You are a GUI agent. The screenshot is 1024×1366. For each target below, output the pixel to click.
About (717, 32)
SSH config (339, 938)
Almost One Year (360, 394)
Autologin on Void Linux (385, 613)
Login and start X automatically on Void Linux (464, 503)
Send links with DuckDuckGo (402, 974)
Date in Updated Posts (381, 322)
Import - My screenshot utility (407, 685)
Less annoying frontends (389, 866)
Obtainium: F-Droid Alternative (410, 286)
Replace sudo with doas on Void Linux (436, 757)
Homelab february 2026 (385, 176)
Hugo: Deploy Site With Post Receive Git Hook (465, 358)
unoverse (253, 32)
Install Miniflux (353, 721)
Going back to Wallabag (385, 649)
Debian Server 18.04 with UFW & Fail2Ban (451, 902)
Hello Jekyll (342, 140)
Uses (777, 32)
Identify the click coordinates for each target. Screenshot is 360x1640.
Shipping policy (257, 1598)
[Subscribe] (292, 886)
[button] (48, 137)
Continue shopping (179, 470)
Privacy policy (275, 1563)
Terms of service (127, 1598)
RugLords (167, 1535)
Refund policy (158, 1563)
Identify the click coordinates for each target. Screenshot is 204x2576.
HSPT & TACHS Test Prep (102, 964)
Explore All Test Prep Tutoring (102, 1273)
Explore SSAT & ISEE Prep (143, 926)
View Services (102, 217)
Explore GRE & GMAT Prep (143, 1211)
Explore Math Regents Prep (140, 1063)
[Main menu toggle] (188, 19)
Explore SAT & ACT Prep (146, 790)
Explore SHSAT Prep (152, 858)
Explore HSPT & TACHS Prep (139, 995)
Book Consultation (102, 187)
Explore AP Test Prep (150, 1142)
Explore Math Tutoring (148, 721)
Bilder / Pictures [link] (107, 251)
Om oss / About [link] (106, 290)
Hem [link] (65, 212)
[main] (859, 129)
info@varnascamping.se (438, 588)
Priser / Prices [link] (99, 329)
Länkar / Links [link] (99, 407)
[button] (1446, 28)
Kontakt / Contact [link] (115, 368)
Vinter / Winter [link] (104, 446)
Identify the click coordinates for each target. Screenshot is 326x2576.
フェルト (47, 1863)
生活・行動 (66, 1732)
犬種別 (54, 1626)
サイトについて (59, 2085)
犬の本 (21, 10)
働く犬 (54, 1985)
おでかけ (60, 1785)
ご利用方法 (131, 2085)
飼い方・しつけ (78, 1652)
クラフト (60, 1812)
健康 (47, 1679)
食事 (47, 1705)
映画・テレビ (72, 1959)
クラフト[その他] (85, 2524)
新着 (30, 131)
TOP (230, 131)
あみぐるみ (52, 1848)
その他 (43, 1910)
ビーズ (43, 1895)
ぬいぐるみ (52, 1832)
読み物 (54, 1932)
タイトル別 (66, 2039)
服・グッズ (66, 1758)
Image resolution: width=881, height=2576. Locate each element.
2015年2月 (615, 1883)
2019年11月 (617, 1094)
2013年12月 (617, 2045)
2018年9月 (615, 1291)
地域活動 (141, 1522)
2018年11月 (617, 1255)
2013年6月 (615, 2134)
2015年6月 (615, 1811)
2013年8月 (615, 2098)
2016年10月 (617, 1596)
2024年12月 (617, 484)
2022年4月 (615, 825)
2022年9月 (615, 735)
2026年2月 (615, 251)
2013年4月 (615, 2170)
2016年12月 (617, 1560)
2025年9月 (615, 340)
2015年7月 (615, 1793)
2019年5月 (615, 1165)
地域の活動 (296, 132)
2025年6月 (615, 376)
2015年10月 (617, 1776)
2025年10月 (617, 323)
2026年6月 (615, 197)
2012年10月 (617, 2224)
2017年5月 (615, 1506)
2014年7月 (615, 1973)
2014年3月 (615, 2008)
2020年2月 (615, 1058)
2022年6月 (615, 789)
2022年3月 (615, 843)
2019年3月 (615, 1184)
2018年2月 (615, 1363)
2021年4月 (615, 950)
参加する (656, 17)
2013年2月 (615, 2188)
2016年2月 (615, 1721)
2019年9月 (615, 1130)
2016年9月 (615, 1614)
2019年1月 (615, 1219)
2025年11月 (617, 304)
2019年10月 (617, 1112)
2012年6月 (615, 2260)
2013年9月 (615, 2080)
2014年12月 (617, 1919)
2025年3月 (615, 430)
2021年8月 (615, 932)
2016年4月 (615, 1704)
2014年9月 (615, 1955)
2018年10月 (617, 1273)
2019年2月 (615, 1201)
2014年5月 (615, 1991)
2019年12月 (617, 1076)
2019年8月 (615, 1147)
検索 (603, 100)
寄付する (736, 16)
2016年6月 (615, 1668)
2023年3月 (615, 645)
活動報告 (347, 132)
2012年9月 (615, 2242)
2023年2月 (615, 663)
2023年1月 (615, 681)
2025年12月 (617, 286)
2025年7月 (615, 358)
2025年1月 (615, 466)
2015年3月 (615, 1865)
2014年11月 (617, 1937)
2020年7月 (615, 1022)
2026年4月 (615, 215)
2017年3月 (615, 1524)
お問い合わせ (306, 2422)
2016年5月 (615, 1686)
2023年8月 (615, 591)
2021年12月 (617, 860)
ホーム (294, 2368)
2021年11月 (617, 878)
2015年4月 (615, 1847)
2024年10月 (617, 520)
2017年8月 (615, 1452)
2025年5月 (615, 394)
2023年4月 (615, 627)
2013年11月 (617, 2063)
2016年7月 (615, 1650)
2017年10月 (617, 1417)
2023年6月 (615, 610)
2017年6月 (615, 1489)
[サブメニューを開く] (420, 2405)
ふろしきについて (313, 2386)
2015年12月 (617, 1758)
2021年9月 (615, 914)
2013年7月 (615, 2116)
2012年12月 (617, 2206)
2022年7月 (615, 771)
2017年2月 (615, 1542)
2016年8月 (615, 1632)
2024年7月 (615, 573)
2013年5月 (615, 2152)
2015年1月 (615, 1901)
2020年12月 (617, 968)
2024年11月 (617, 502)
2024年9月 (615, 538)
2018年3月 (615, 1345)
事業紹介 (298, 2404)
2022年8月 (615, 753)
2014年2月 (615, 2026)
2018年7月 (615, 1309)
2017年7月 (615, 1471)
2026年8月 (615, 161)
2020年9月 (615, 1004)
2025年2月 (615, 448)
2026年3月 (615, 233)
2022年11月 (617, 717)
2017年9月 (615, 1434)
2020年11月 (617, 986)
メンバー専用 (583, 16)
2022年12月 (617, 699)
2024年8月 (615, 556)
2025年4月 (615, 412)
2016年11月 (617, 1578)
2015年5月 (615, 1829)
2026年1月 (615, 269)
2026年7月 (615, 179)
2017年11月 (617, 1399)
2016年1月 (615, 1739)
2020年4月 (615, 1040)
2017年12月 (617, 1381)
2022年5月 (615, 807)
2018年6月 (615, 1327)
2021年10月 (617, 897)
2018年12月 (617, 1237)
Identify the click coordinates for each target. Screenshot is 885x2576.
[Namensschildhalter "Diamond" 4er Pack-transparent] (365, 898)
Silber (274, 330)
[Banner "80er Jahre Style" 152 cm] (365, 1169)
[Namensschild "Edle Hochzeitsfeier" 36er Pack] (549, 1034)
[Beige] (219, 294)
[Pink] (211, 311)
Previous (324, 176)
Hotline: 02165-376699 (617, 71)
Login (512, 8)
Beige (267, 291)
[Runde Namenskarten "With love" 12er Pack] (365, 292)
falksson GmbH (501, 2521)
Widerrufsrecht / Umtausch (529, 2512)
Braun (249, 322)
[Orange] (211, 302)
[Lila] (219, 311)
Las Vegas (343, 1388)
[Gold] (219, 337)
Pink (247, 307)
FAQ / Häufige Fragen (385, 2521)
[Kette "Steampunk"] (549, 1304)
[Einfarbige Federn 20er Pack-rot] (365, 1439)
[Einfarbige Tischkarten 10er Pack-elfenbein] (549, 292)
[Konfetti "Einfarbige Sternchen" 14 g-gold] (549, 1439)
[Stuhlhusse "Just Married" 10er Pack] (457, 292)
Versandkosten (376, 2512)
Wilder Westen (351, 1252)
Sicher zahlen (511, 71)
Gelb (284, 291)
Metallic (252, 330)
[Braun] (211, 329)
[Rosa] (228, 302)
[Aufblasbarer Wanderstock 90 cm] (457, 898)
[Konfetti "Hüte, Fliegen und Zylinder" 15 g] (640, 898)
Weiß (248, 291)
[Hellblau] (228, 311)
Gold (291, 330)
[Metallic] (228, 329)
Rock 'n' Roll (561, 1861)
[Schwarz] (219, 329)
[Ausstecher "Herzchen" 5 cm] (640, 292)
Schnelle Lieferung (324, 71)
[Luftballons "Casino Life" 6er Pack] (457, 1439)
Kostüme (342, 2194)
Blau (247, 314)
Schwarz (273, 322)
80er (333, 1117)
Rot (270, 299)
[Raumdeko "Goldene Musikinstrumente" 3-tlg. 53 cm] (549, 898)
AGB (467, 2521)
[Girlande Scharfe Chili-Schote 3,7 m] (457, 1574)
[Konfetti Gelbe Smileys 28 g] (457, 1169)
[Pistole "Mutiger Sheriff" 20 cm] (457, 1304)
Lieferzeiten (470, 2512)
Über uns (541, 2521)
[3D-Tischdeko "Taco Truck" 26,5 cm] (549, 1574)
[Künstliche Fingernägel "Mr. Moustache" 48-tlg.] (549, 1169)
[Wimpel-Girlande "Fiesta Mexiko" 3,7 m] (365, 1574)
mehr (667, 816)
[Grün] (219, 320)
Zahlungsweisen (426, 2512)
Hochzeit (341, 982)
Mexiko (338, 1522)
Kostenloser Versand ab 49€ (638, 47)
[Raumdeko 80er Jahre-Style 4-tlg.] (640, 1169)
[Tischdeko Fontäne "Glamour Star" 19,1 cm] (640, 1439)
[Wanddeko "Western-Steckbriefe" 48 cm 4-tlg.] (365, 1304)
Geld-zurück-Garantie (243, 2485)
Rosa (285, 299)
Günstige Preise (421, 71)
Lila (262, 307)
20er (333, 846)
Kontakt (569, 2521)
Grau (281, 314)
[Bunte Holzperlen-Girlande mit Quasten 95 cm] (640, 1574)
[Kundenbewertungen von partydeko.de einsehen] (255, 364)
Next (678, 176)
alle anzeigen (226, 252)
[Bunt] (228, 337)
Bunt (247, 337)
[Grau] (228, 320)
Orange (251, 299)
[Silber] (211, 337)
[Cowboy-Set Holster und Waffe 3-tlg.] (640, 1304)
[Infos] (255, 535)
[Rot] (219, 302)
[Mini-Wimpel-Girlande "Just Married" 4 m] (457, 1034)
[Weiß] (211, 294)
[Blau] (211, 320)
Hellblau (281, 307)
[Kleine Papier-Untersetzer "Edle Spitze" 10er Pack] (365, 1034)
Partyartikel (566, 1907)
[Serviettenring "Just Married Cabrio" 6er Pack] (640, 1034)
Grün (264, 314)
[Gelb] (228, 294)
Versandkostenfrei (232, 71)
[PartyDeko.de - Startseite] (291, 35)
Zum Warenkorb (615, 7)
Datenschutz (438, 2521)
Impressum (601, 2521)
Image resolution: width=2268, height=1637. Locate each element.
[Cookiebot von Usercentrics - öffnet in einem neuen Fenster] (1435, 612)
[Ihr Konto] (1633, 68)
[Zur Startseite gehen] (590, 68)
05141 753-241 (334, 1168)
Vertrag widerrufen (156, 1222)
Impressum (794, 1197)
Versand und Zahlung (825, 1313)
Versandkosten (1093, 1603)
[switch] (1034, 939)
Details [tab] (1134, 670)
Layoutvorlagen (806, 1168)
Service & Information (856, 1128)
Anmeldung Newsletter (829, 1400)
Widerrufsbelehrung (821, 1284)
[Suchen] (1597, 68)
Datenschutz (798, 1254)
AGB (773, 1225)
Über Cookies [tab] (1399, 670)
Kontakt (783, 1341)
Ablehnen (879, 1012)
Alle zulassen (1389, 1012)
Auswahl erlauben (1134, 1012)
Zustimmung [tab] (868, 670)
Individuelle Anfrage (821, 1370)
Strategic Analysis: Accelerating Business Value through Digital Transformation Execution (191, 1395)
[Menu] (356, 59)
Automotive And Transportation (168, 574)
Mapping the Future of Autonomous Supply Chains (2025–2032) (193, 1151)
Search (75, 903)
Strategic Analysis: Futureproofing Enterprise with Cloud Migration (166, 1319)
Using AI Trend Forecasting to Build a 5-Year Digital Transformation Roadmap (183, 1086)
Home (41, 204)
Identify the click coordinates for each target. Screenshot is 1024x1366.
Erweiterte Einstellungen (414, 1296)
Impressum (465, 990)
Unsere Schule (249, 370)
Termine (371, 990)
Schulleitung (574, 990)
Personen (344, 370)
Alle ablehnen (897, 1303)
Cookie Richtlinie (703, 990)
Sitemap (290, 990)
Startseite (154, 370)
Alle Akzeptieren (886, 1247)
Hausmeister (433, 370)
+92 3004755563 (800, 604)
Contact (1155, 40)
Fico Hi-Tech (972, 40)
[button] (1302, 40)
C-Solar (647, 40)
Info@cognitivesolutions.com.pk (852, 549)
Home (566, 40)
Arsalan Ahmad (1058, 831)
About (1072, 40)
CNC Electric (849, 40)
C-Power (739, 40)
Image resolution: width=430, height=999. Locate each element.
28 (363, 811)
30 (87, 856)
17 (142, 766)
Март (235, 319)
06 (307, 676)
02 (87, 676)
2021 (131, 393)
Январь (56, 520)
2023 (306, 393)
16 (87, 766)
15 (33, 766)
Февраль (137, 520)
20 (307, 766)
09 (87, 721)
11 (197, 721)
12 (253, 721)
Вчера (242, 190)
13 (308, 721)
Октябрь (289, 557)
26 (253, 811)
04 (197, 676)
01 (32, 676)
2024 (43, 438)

******

**YOUR TASK:** Set down, exactly as they appear above, all lines from the one that has "48-tlg.] (549, 1169)" down to the one that has "4-tlg.] (365, 1304)", including those two and no others.

**FINAL ANSWER:**
[Künstliche Fingernägel "Mr. Moustache" 48-tlg.] (549, 1169)
[Wimpel-Girlande "Fiesta Mexiko" 3,7 m] (365, 1574)
mehr (667, 816)
[Grün] (219, 320)
Zahlungsweisen (426, 2512)
Hochzeit (341, 982)
Mexiko (338, 1522)
Kostenloser Versand ab 49€ (638, 47)
[Raumdeko 80er Jahre-Style 4-tlg.] (640, 1169)
[Tischdeko Fontäne "Glamour Star" 19,1 cm] (640, 1439)
[Wanddeko "Western-Steckbriefe" 48 cm 4-tlg.] (365, 1304)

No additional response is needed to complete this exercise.